As for large models, Sha Ajun believes that the field of remote sensing actually has a large number of open-source models to learn from, including multimodal large models. "The problems that remote sensing needs to solve are a few: one is target recognition, the second is classification, and the third is change recognition," he said, pointing out that as long as there are a large number of sample data, target recognition can be done well.

As for why large models are used on satellites, Sha Ajun said that the field of satellite remote sensing definitely cannot escape the demand for large models, and the information extraction during satellite autonomous driving and ground information collection is the two scenarios he believes are most likely to be realized.

In December 2023, some research institutions and commercial aerospace companies successively launched artificial intelligence remote sensing large models, attracting attention in the industry. In 2023, the Aerospace Institute of the Chinese Academy of Sciences released the Satlas model, and Fudan University also released the GRAFT model. The scale of the model's data and parameters is getting larger and larger, and the performance is getting stronger and stronger.

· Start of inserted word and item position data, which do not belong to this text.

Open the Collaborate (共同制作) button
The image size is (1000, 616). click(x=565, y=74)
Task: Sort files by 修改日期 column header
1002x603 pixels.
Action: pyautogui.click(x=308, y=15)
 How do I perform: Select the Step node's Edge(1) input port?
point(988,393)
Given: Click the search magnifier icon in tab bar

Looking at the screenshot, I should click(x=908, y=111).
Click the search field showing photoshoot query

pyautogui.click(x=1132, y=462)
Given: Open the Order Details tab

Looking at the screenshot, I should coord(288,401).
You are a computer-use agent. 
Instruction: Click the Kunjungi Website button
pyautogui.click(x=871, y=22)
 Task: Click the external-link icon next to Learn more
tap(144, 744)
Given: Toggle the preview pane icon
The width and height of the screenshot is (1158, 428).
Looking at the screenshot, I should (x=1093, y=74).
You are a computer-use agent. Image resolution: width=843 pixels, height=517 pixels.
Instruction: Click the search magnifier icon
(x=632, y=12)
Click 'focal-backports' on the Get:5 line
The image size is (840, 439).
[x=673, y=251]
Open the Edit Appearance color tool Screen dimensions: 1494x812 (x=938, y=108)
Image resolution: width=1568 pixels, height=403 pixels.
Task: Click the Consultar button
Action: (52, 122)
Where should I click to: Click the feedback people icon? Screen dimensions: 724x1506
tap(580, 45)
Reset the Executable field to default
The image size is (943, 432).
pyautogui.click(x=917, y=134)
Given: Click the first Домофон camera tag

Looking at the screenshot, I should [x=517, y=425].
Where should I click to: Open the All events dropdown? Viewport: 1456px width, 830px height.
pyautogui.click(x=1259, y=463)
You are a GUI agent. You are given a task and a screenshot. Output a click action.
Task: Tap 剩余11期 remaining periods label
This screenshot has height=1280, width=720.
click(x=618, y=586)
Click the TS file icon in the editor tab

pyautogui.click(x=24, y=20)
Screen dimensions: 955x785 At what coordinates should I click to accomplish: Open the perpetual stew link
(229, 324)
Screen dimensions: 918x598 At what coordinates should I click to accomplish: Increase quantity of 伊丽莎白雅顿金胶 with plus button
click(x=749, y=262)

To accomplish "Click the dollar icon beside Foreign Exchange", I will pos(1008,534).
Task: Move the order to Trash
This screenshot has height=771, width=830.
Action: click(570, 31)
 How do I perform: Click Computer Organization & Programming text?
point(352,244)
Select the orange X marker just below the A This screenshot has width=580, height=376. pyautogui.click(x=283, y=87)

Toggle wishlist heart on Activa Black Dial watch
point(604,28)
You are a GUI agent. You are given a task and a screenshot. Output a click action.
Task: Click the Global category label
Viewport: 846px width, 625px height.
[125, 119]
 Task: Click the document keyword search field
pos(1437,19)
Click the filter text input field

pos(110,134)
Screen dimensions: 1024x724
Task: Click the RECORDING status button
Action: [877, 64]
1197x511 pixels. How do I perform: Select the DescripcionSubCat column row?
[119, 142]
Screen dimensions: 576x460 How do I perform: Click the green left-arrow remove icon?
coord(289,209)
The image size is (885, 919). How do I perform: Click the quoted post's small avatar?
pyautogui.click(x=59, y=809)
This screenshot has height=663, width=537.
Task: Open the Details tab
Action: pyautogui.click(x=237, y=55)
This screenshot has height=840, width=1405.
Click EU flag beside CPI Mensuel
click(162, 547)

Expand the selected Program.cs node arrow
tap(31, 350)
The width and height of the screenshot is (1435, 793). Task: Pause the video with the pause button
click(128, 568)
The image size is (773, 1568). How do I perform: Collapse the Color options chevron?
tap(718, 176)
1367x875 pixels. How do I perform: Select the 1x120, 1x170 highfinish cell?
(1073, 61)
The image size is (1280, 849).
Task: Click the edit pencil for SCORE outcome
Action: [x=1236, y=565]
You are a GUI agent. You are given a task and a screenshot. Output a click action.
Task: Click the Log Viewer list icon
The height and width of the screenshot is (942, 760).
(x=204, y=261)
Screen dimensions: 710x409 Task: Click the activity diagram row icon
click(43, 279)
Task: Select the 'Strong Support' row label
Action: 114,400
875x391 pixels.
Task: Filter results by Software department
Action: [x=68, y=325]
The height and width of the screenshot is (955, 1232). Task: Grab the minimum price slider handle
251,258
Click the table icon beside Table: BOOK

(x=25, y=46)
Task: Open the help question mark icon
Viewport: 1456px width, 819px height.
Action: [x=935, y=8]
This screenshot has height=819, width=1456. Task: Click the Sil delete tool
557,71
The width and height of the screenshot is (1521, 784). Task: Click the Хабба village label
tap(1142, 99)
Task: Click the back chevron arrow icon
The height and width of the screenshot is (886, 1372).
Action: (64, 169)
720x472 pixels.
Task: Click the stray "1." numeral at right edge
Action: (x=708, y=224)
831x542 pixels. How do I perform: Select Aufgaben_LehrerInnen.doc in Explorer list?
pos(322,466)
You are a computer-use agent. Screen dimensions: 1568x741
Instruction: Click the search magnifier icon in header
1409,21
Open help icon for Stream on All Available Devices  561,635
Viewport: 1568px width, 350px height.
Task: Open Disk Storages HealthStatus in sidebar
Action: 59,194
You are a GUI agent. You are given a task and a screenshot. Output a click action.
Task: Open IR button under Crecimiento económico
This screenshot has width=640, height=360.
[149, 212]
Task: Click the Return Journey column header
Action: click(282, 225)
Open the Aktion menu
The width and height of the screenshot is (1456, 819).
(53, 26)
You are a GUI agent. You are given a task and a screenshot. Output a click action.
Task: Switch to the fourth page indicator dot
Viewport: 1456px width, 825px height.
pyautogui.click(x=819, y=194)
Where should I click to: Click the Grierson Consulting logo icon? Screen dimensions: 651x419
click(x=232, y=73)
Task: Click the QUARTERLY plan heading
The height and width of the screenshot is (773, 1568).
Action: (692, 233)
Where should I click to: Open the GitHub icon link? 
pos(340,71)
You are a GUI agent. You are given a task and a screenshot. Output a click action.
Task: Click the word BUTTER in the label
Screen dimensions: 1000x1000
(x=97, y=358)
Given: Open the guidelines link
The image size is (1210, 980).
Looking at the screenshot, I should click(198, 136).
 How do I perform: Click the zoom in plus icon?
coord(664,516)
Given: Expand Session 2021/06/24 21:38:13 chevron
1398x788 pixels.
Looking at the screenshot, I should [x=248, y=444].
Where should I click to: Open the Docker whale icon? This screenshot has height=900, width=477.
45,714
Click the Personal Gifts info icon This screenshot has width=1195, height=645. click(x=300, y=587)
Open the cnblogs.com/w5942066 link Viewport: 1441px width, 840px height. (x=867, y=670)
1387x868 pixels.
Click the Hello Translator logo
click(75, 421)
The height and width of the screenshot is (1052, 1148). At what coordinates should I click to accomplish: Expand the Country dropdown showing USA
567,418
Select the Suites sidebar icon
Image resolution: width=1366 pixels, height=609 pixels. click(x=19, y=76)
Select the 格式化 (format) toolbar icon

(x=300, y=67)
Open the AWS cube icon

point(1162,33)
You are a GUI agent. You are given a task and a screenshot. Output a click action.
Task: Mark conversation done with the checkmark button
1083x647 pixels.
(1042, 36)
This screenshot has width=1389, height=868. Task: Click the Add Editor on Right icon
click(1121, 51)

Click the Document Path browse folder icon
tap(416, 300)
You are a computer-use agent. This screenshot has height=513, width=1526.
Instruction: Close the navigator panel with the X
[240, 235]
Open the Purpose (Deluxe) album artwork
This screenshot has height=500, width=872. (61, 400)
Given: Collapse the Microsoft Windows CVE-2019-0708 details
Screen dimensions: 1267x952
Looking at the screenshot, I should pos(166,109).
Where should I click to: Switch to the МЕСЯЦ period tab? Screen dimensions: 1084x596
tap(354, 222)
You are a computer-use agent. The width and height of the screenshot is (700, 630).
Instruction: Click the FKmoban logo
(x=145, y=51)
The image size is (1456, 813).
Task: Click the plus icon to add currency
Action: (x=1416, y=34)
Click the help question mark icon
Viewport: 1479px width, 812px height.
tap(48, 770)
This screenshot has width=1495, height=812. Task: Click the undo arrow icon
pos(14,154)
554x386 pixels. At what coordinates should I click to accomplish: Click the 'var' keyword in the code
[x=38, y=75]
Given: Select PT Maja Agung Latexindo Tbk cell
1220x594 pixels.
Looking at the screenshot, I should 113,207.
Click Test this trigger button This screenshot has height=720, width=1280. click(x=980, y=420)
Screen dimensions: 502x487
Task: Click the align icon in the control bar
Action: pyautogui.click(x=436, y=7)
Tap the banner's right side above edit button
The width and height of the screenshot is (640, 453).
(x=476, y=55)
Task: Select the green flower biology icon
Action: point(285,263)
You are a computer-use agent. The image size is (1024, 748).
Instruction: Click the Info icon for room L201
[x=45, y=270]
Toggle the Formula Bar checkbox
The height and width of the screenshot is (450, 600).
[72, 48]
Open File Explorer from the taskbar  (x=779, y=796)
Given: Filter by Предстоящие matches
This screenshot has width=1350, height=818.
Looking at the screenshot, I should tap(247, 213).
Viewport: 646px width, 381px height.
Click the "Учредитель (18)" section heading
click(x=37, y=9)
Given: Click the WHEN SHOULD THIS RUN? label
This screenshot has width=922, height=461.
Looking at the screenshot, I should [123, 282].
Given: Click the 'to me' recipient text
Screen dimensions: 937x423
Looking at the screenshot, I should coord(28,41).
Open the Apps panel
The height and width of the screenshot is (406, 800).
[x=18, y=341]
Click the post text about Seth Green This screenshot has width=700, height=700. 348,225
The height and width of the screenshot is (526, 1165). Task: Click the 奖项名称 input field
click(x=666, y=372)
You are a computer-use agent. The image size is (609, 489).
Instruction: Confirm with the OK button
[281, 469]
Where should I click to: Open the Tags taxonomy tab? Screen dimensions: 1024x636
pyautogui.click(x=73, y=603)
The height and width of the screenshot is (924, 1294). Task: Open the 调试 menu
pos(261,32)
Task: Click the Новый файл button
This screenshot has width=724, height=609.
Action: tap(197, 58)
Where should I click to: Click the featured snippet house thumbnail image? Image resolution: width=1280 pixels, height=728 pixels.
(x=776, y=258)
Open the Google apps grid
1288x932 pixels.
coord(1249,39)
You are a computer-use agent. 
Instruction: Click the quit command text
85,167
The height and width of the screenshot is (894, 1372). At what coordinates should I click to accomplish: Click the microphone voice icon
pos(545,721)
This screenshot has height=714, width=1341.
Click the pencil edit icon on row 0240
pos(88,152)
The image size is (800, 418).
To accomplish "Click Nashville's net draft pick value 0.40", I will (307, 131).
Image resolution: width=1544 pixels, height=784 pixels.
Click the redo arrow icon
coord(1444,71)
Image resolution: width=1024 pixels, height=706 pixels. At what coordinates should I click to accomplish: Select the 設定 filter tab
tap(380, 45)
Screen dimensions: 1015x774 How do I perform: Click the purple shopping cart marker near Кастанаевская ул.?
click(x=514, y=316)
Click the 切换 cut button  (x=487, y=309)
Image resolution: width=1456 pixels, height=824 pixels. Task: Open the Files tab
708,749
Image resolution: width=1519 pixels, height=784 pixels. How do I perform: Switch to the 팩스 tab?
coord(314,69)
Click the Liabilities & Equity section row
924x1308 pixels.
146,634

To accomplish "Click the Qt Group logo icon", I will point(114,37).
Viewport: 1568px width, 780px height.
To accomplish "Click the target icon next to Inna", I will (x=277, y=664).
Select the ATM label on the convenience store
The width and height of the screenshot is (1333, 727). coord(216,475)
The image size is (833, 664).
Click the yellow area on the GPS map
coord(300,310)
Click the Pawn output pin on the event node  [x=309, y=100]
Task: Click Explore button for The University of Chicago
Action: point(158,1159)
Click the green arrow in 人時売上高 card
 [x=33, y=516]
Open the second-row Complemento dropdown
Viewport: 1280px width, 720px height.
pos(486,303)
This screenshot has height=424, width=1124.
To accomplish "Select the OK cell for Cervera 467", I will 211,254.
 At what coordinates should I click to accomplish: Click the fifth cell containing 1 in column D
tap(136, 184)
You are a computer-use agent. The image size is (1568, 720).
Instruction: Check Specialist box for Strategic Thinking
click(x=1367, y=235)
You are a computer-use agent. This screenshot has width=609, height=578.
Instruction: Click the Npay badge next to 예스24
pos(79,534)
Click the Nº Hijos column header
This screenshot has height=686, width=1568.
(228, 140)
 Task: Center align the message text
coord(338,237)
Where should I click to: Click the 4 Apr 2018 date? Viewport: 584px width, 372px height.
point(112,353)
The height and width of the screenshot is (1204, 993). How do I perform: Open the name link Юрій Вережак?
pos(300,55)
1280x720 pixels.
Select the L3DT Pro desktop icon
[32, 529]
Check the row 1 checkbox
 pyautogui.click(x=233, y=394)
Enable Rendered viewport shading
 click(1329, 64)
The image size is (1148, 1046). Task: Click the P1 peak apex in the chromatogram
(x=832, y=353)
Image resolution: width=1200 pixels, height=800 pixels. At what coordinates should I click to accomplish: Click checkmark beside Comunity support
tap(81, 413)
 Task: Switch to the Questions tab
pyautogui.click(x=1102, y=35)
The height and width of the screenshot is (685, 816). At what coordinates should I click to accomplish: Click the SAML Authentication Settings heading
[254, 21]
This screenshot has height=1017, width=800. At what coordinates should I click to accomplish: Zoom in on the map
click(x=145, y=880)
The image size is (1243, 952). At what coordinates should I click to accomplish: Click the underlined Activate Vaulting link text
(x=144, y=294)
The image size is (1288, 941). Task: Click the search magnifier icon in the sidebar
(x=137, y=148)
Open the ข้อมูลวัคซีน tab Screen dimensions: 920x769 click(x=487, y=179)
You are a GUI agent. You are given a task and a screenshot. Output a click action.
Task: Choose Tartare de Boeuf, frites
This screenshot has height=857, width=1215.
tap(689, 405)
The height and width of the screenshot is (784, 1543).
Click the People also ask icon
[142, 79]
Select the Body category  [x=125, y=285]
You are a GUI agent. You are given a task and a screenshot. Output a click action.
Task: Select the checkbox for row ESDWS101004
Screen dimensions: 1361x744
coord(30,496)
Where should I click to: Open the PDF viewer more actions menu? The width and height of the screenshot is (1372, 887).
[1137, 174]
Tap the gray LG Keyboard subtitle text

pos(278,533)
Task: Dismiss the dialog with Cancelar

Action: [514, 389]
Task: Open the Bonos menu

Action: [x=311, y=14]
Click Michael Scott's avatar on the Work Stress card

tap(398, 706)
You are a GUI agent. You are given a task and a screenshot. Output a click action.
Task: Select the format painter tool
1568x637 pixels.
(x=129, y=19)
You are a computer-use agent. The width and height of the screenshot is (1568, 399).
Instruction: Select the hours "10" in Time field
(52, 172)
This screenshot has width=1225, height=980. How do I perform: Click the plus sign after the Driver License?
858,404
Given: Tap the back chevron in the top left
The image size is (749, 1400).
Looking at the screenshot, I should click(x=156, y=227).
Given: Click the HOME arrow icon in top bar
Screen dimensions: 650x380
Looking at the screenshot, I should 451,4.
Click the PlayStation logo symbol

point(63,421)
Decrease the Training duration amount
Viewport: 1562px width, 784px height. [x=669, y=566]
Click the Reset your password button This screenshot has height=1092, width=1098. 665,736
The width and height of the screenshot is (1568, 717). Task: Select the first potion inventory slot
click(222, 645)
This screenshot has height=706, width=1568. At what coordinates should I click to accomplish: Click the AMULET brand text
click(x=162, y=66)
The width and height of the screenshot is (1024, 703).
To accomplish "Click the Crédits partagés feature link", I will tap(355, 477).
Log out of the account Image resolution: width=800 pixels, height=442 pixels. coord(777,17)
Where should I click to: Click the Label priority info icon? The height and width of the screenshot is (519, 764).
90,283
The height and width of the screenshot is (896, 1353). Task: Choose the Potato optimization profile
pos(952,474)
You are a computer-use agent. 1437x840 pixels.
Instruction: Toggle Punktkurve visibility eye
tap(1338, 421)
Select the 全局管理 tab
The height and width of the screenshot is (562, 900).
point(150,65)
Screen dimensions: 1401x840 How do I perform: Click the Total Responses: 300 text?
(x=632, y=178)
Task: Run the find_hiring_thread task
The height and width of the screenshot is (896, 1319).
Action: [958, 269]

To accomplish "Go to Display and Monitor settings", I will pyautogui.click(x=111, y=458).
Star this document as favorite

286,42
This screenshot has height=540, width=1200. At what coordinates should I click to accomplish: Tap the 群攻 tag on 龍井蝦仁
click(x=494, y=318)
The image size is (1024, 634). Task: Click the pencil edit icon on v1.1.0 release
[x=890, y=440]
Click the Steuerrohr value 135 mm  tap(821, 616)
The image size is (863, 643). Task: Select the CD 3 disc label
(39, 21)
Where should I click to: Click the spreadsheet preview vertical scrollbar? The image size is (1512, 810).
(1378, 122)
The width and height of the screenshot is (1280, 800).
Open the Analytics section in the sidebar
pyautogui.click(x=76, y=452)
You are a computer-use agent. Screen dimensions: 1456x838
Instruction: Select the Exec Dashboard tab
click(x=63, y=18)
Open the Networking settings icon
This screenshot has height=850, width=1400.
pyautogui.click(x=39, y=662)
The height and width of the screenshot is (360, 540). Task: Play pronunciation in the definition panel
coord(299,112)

At this year's World Artificial Intelligence Conference (2024 WAIC), Wang Jian, the person in charge of Ant Group's remote sensing large model, introduced that Ant Group has developed a 2 billion-parameter multimodal remote sensing model SkySense based on the Ant Bailing large model platform. Through technological innovations in data, model architecture, and unsupervised pre-training algorithms, SkySense can contribute technical capabilities to seven common remote sensing perception tasks such as land use monitoring and geomorphological change detection.Looking at the development trends of remote sensing models, there are three major trends: from supporting single-modality data to integrating multi-modality data; from only covering images from a single data source to being able to integrate images from multiple data sources; and from only supporting the interpretation of a single static image to integrating information from the entire time series of images.

Sha AiJun pointed out that although the industry is currently talking about satellites plus large models, there may not be many who are truly investing. In his view, the key to this investment lies in whether there are barriers to entry. "When doing it, you need to find out what can be done, and some barriers can be easily broken by large companies. I think the most important thing might be the barriers of data and samples, which are the core parts." He used his own professional experience to say that many satellite companies have a large amount of data, but they only store the data in databases without cleaning or annotating it. "Whether the data can become one-to-one corresponding samples, mastering data and mastering samples are not the same concept."